J’allais râler pour lui dire que la différence d’âge n’est pas si importante que ça quand je sens Joy qui bouge un peu contre moi. Je me tourne vers elle et ses magnifiques yeux de la couleur de l’océan me regardent, toujours plein de ressentiment à mon égard.

— Joy, lui dis-je en lui enlevant un de ses écouteurs. Tu es toujours en colère contre moi ? Je suis désolé si je t’ai fâchée, mais ce n’était pas mon intention, tu sais. On peut en discuter un peu ?

— Je ne suis pas fâchée, soupire-t-elle. De quoi tu veux parler ?

— J’ai l’impression que l’on ne s’est pas compris, ma Chérie. Enfin, non, pour être honnête, j’ai l’impression que je ne t’ai pas comprise. Tu n’es pas contente d’avoir pu passer ces deux jours avec moi ?

— Bien sûr que si, Alken, ne dis pas de bêtises. Tu as raison sur l’autre point, en revanche, ou tu n’as pas voulu comprendre, je ne sais pas. Je t’ai dit que j’étais perdue, que je ne savais pas ce que tu attends de notre relation, que le fait qu’on se retrouve simplement pour partager des moments intimes me posait question… Je crois qu’aussi agréable que soit le sexe, j’ai besoin d’autre chose. Non, j’en suis même sûre, en fait, et toi tout ce qui t’inquiète c’est que je te rassure sur le côté agréable de la chose. On n’est peut-être pas sur la même longueur d'onde, en fait.
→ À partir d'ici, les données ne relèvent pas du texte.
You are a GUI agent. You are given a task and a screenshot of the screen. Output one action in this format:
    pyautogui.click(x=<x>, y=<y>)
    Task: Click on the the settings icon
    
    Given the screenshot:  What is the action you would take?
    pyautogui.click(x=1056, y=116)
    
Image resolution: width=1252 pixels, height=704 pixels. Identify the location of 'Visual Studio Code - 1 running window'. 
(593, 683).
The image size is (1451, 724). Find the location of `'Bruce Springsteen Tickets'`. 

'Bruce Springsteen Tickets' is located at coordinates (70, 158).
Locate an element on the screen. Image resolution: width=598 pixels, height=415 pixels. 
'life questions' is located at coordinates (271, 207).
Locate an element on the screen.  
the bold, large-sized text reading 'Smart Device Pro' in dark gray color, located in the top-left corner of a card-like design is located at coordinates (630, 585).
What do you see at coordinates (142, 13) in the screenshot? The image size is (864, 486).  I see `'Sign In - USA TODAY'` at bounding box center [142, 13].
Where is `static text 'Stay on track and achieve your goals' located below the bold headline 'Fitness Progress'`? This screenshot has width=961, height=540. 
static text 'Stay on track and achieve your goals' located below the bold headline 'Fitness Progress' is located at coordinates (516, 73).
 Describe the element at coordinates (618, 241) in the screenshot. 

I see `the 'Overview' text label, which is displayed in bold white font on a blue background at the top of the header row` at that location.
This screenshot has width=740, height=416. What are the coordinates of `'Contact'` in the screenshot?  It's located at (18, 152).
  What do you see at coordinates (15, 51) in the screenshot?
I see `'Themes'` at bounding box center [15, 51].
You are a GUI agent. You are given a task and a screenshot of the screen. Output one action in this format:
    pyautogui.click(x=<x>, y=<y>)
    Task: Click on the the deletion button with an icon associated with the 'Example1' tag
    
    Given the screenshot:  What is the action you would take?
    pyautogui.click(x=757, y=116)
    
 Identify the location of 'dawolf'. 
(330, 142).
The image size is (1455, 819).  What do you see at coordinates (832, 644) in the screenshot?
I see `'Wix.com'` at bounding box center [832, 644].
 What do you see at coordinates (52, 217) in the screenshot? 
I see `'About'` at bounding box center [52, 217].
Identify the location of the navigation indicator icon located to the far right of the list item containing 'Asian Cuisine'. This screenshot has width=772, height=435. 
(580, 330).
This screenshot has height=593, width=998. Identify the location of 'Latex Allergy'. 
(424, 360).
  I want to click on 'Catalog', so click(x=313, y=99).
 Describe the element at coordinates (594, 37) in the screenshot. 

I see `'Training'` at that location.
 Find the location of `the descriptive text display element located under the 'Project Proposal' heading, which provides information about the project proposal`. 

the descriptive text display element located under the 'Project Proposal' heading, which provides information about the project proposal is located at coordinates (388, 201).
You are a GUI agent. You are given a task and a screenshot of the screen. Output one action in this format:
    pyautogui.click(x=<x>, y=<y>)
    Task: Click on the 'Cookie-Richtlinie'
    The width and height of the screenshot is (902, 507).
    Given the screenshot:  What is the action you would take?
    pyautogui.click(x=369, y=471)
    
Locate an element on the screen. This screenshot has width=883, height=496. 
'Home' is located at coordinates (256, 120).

Je suis un peu abasourdi par ce qu’elle me dit. Je capte du coin de l'œil le regard du Papy qui m’encourage visiblement à parler et à ramper si je veux comprendre le geste qu’il fait de sa main. Mais je n’ai pas envie de ramper, moi, ce n’est pas moi. Je veux m’expliquer et il faut qu’elle comprenne que même s’il n’y avait plus de sexe entre nous, je ne voudrais pas arrêter notre relation.

— Mais pourquoi tu dis ça ? Ce weekend à Bruxelles, le but, c’était de passer du temps ensemble en dehors du sexe, non ? Tu sais bien que j’ai envie de passer plein d’autres moments avec toi et que c’est la situation qui fait que ce n’est pas possible, non ? Rassure-moi, je n’ai pas été si maladroit que tu penses que tu n’es qu’une sexfriend pour moi ?

— Non, je n’en sais rien, Alken, puisqu’à chaque fois qu’on se voit, on baise comme des lapins, murmure-t-elle. Et c’est génial, hein, n’en doute pas, mais même ce weekend, en fait. Une fois qu’on a atterri à l’hôtel, on ne l’a plus quitté. On baise, on dort, on galère à se voir et on galère à ne pas se faire griller. C’est tout ce qu’est notre relation ou presque. J’ai l’impression que la seule chose que nous partageons, en dehors du sexe, c’est la danse, en fait. Et… J’ai peur qu’en dehors du sexe, tu ne me trouves rien d’attrayant et que tu te lasses vite de moi, ou qu’on ne partage que ça parce que justement, notre différence d’âge fait qu’il n’y a que ça qui nous réunit.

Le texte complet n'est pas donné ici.